Grayquill did not know this shopping expedition included the Aunts and Grandmas. If he had known such a monstrous task was before him it is unlikely his excitement would have matched his daughters’ enthusiasm. Mrs. Grayquill stood watching at the window, worry lines pressed her lips as the two drove off.
“B, have you thought what store you want to go to first?”
“A store that has slippers and purses; I think I will get mommy a blue purse and maybe I will get slippers for grandma and maybe a shirt for Aunt T and Aunt B”
Grayquill was not caught off guard seeing that a four year old does not exactly have a perfect concept of money. “B, a new purse will be pretty expensive, I don’t think you will have enough money for a purse.” B didn’t even hear her daddy’s words. Her excitement continued rattling off who and what different people would get.
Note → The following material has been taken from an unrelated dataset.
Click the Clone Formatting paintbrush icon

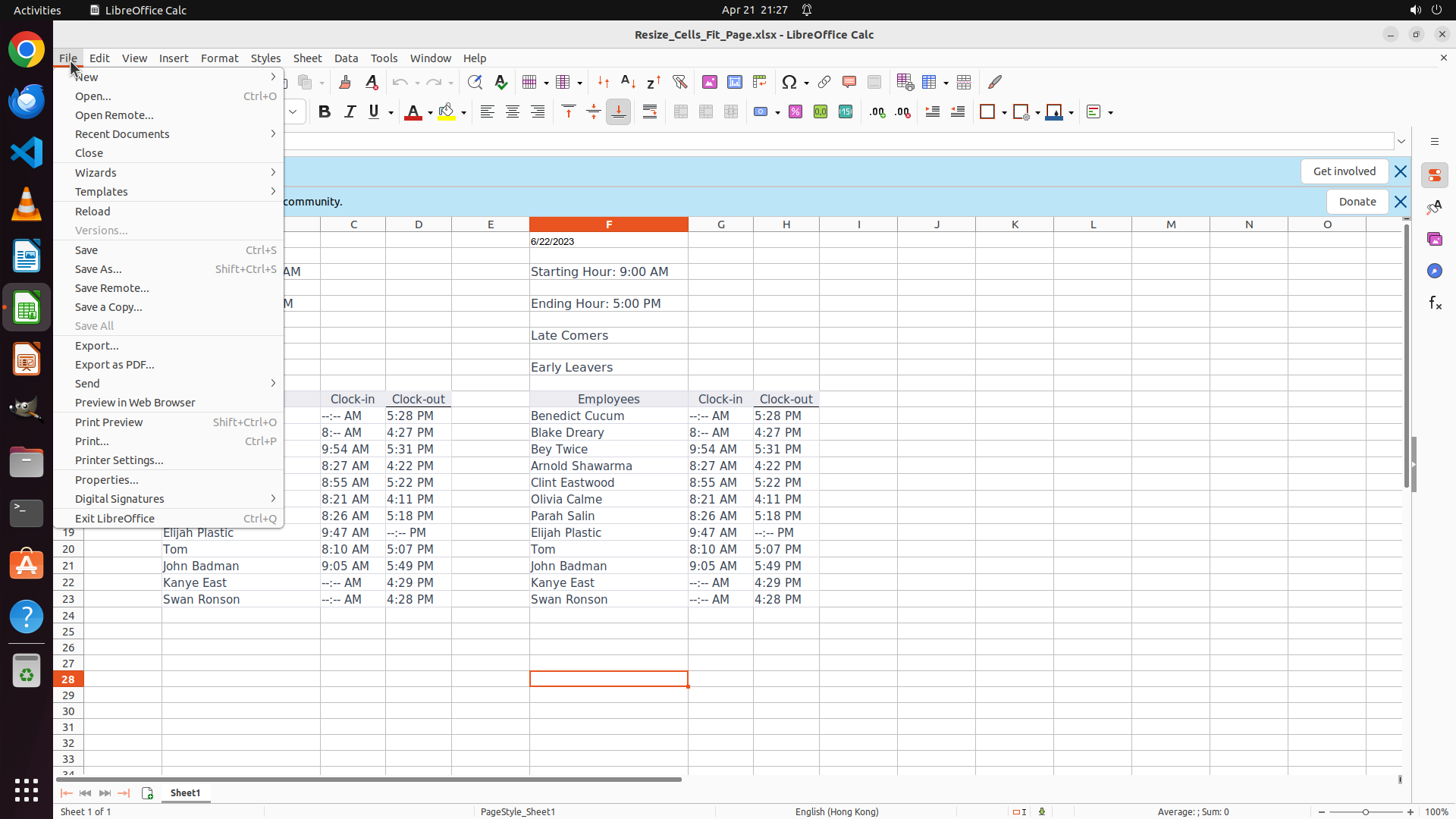coord(345,82)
Grayquill pulled the car into a parking spot and soon they were inside a large department store. Grayquill decided he would have to show B she did not have the funds for her large list. Arriving after sometime in front of the purses they began perusing the choices. “B, let me see your money.” B pulled out her little bag of money. “See this purse B? If you had 10 bags of money just like this one, you would not have enough money to buy this purse.” B, was quiet for a minute the wheels spinning.
“Okay…Maybe I will get slippers for mommy, let’s go look at slippers.” Off the two went to look for slippers. Here the exercise was repeated. “B, you will need 6 bags of money to buy these slippers. I think we should go to the Dollar Store, maybe we can find something nice for your mom there.”
B, was up for that idea because the Dollar Store was one of her favorite stores. Arriving, they worked their way up and down the aisles. Soon B found a little glass horse that she thought her Aunt T would like. “B, if you buy that for your Aunt T, you will not be able to buy your mother a present here, you see you need 4 bags of money to buy something at this store for everyone on your list. Maybe you should just buy your mom something and for your grandmas and aunts, maybe you could paint them a picture.” B, shook her head in a firm no but she slowly put the glass horse back on the shelf. B’s eyes starred down at the floor and without another word B turned and Grayquill followed his little daughter out of the store.
Back in the car Grayquill was at a loss where to go next. Finally in desperation, Grayquill pulled into a large drug store. This store had some small trinkets and it was a good place to buy filler for the stockings. Maybe here they could find something. Up and down the aisles they walked. After leaving the last store B’s mood had become much more serious and she had stopped talking unless spoken to. She was realizing her $1.65 was not going to buy even one of the nice gifts she had envisioned let alone gifts for her aunts and grandmas. Grayquill looked at her and at one point thought she was going to cry.
After several more conversations about not enough money the two once again started up isle number three. A shelf held some small tea candles on sale, 10 for a dollar in several different colors. “B, what about candles, you know how your mother likes candles. You have enough money for candles and you even have enough money so that you could buy candles for your grandmas and aunts.” For a minute B just stood there staring. Grayquill held his breath because if this didn’t work he didn’t know what he would do.
A long silence went by, then B said, “Blue ones for mommy, Aunt T likes yellow, Grandma B, white,” and carefully B started stacking and laying out the small candles in neat rows. When she was done she had seven rows, colors separated, all tallied and organized for the chosen recipient. Some got only one candle but her mommy got 5. The excitement and energy had returned. B told the cashier all about who the candles were for and how she was buying these with her own money. B laid all of her coins out on the counter and when it was all said and done, B had 6 cents left.
On the way home, Grayquill gave final instructions, “B, now don’t tell your mom what you bought her, it needs to be a secret, that way you mommy will be so surprised when she opens her gifts. Can you keep it a secret?”
Immediately upon arriving home, B with the package under her arm rushed into the house. She yelled running past her mom toward her bedroom, “I got you a present mommy, I can’t tell you what color the candles are.”